🤖 AI Summary
Current AI systems vastly exceed the human brain in terms of data consumption, computational demands, and energy usage, highlighting an urgent need to draw inspiration from the efficiency of biological intelligence. This work proposes modularity as a unifying foundational principle bridging natural and artificial intelligence. Through an interdisciplinary review and conceptual framework, it systematically integrates insights from neuroscience with modular practices in AI—such as modular neural networks, multi-task learning, and neural architecture search. The study offers the first comprehensive argument that modularity provides task-specific inductive biases, enabling efficient learning and strong generalization. It further reveals the emergent computational advantages of modularity across diverse AI domains, offering theoretical guidance for designing the next generation of efficient, generalizable artificial intelligence systems.
📝 Abstract
The remarkable performance of modern AI systems has been driven by unprecedented scales of data, computation, and energy -- far exceeding the resources required by human intelligence. This disparity highlights the need for new guiding principles and motivates drawing inspiration from the fundamental organizational principles of brain computation. Among these principles, modularity has been shown to be critical for supporting the efficient learning and strong generalization abilities consistently exhibited by humans. Furthermore, modularity aligns well with the No Free Lunch Theorem, which highlights the need for problem-specific inductive biases and motivates architectures composed of specialized components that solve subproblems. However, despite its fundamental role in natural intelligence and its demonstrated benefits across a range of seemingly disparate AI subfields, modularity remains relatively underappreciated in mainstream AI research.
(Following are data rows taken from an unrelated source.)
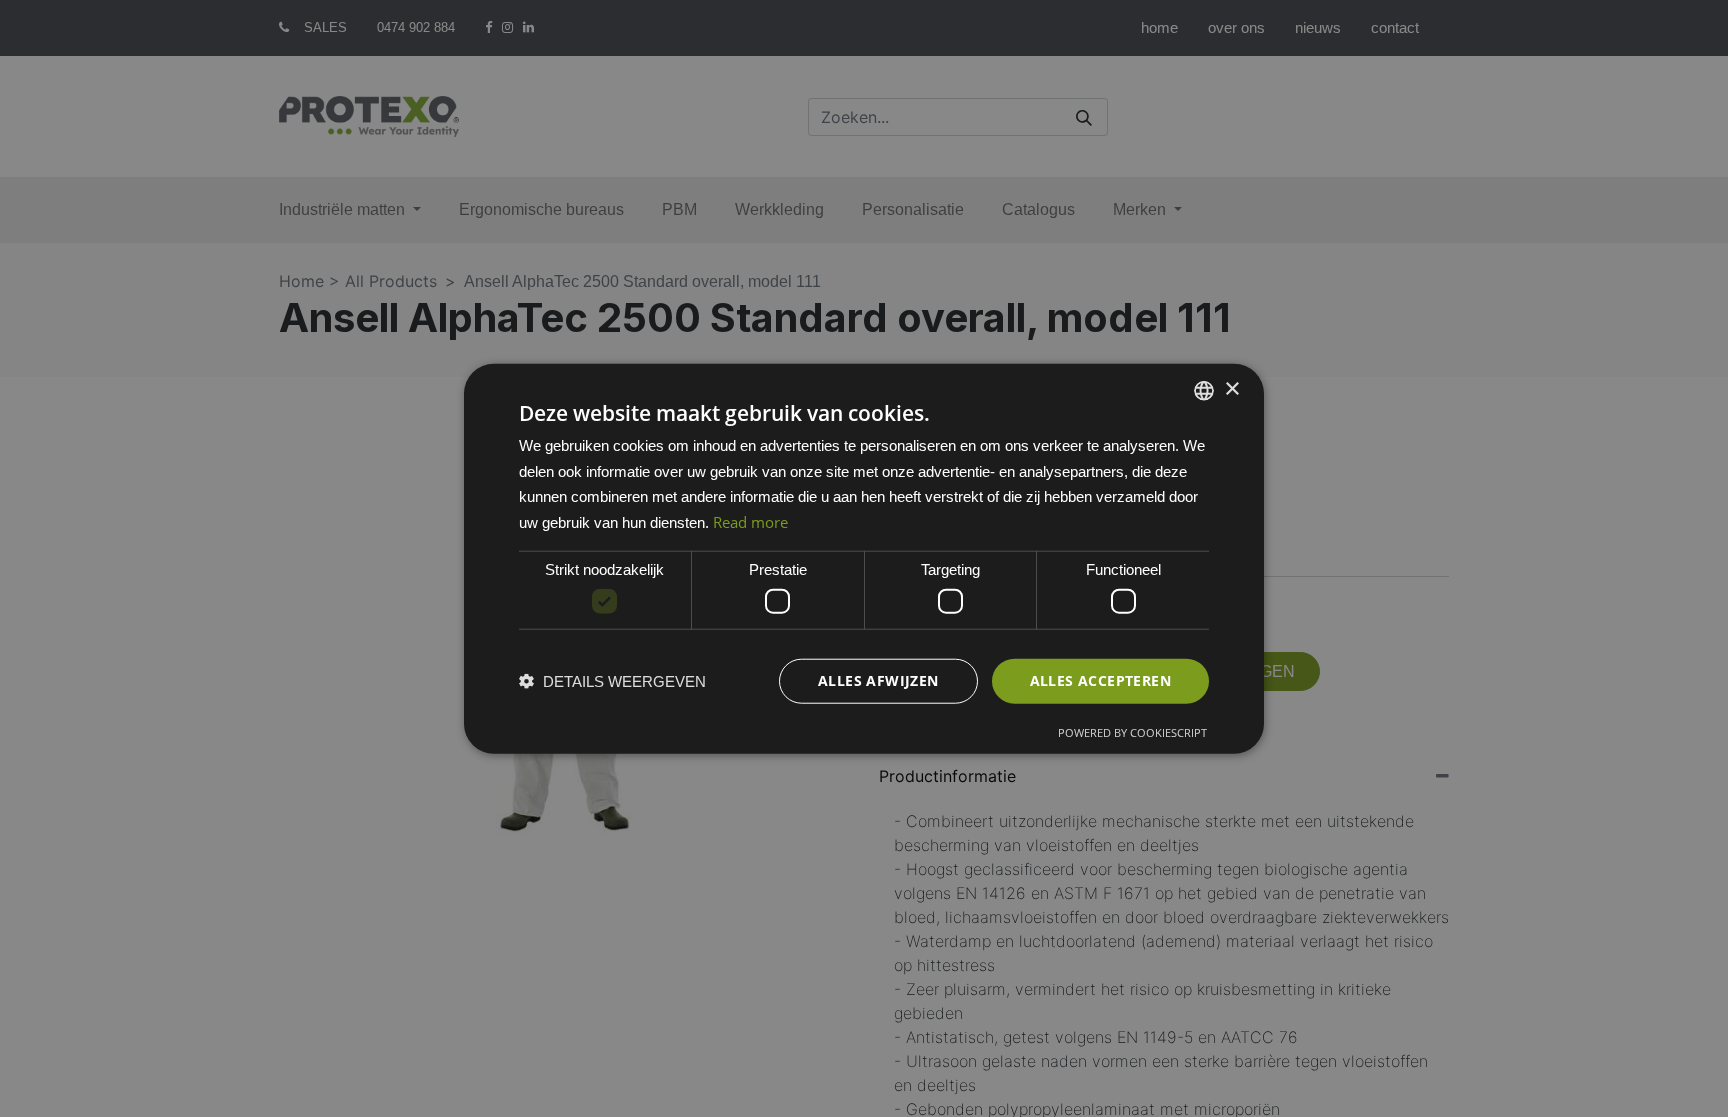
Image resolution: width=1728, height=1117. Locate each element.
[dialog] (864, 558)
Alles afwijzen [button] (878, 680)
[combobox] (1204, 390)
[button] (612, 681)
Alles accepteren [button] (1100, 680)
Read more (750, 522)
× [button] (1231, 389)
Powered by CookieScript (1132, 732)
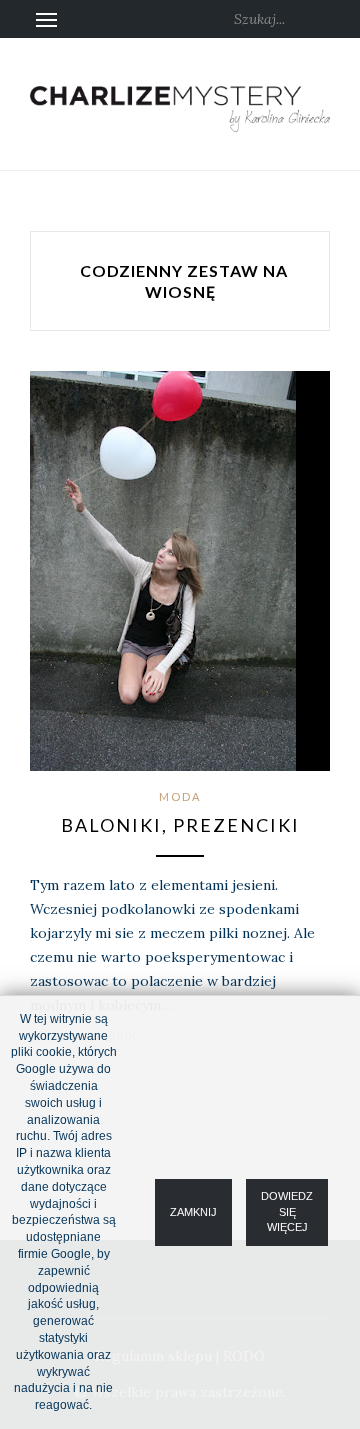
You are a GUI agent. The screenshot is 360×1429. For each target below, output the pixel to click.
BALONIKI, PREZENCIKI (180, 825)
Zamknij (193, 1211)
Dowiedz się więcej (287, 1211)
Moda (180, 796)
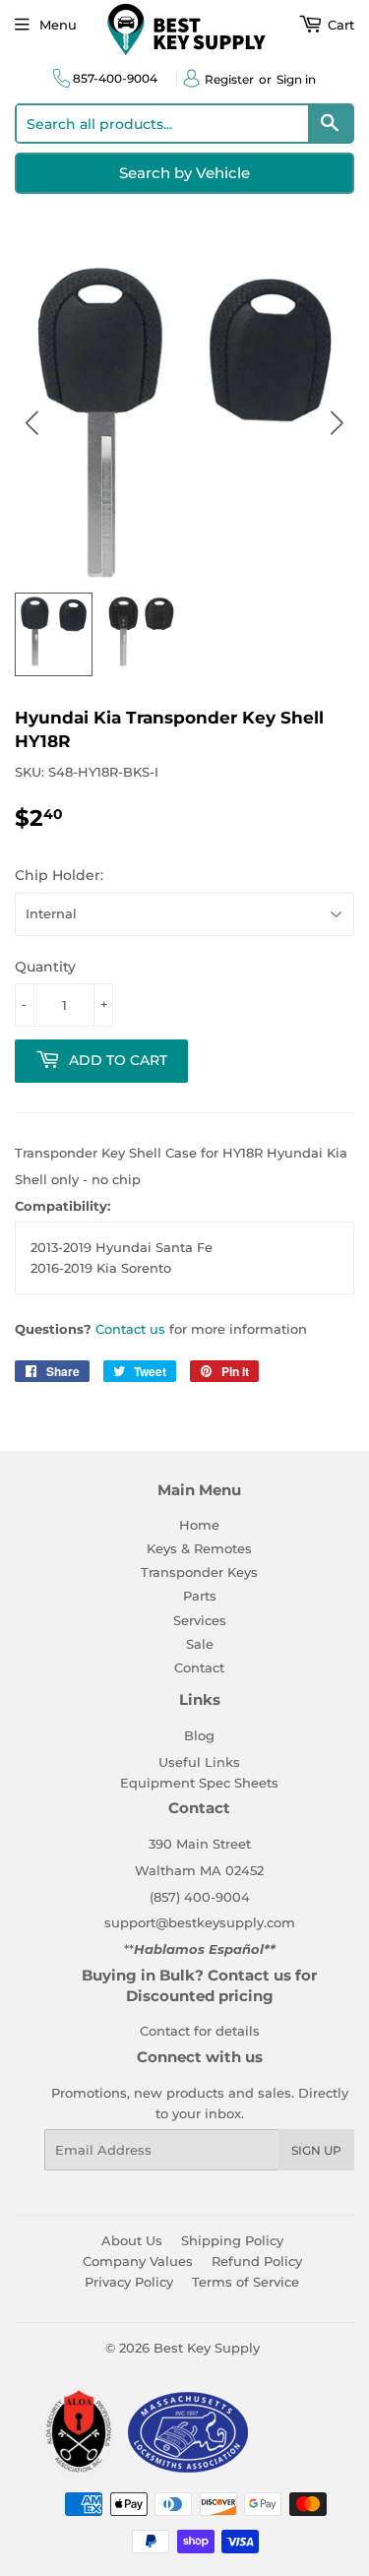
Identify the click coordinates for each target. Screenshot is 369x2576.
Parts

In this work, we review several research threads in artificial intelligence and neuroscience through a conceptual framework that highlights the central role of modularity in supporting both artificial and natural intelligence. In particular, we examine what computational advantages modularity provides, how it has emerged as a solution across several AI research areas, which modularity principles the brain exploits, and how modularity can help bridge the gap between natural and artificial intelligence.